Kedua tim telah membuat benteng tumpukan salju di kamp masing-masing, dan meski tidak tinggi, kelihatannya masih mungkin untuk meringkuk dan menggunakan salju itu sebagai dinding. Aku bersembunyi di bawah salju yang paling dekat dengan musuh, diam-diam menunggu momen yang tepat.
Tiba-tiba, timku berhenti menyerang.
Natsuna suka membuat keributan, jadi setelah semuanya tenang, dia pasti akan keluar sendirian. Tujuanku adalah mengejar hal-hal yang tidak terduga dan melawan dengan geriliya.

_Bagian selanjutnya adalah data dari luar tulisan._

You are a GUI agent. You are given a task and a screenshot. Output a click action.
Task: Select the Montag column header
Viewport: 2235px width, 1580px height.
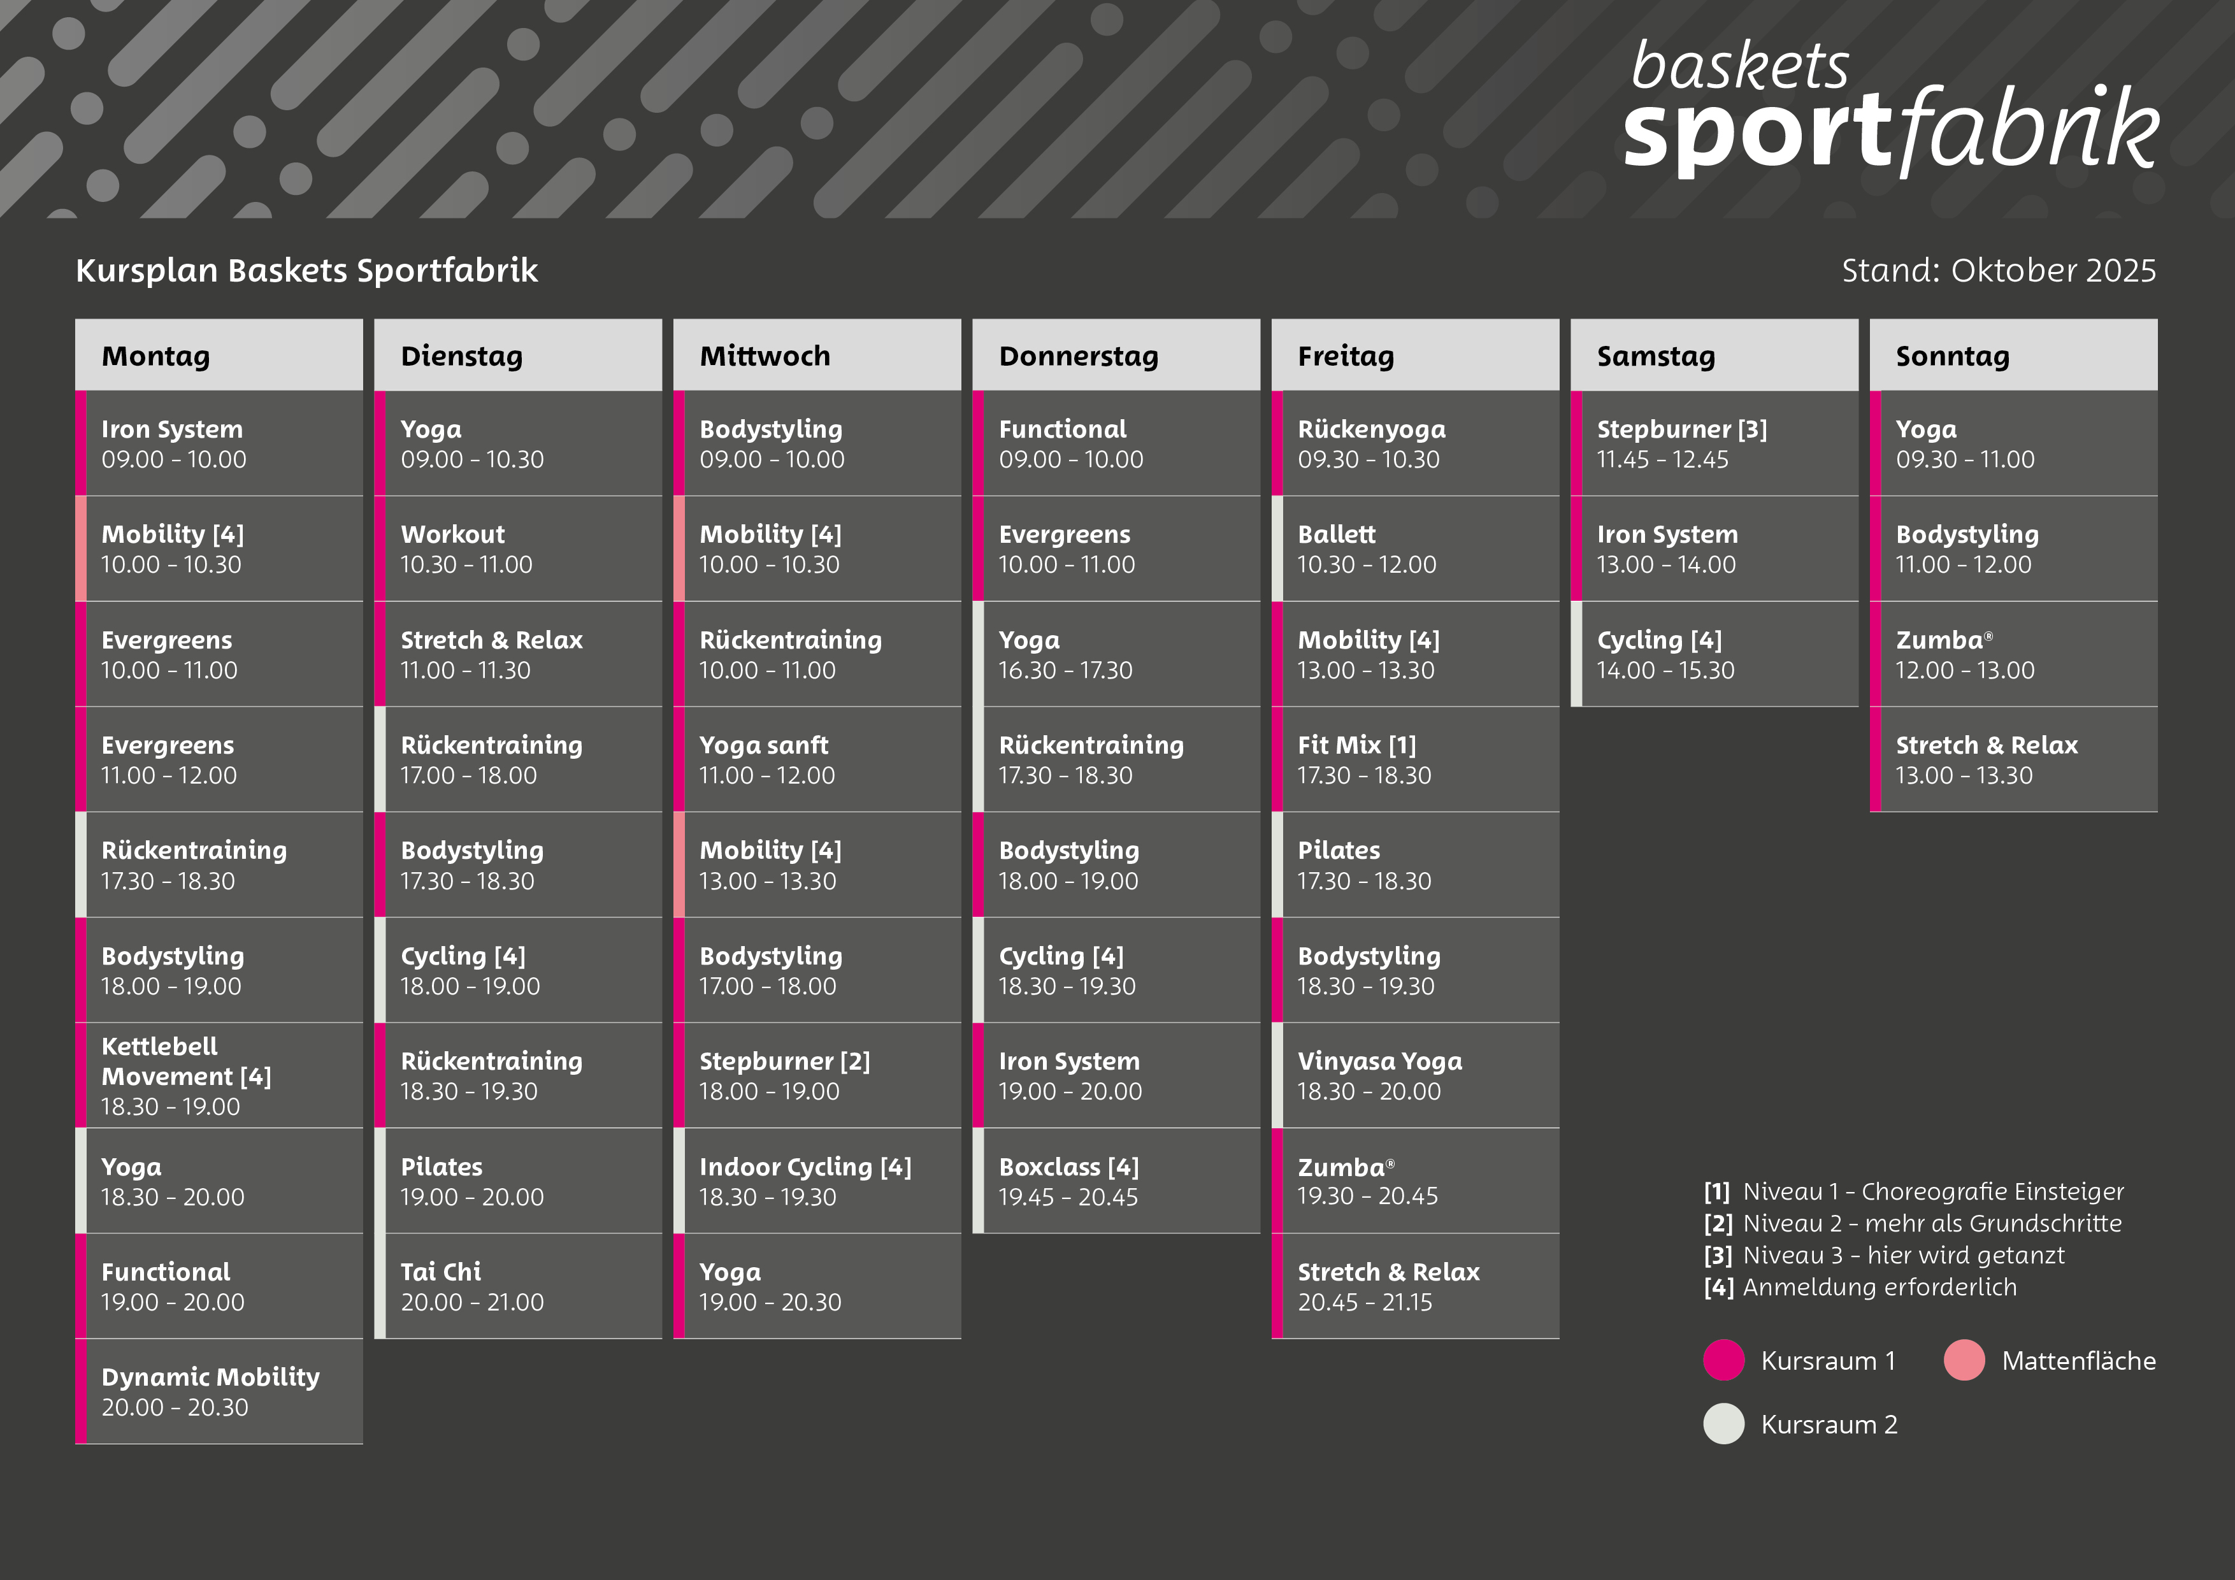[x=219, y=355]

Jadi aku menunggu sebentar. Seperti yang aku rencanakan, ada seorang gadis barbar yang menyerbu ke kamp musuh.
Dia adalah gadis yang mencolok dengan syal merah, mantel merah, dan sepatu boot  merah. Gadis energik ini sangat menyukai warna merah.
“Nhahahaha. Ayo serang aku!”
Teriaknya sambil berlari dengan kecepatan luar biasa. Ya, ada target yang bagus. Aku membidik mulutnya yang terbuka lebar, dan melemparkan bola salju dengan semua tenagaku.
"Hbuch!"
Mendarat sempurna.
Natsuna mengeluarkan suara aneh, dan berhenti berlari. Dia menyeka salju yang menempel di wajahnya, dan terus meludahkannya.
“Apanya yang serang aku? Apa yang akan Kkau lakukan, Natsuna?”
Gek. Haru-kun. Ke-kenapa kamu bisa ada di sini? ”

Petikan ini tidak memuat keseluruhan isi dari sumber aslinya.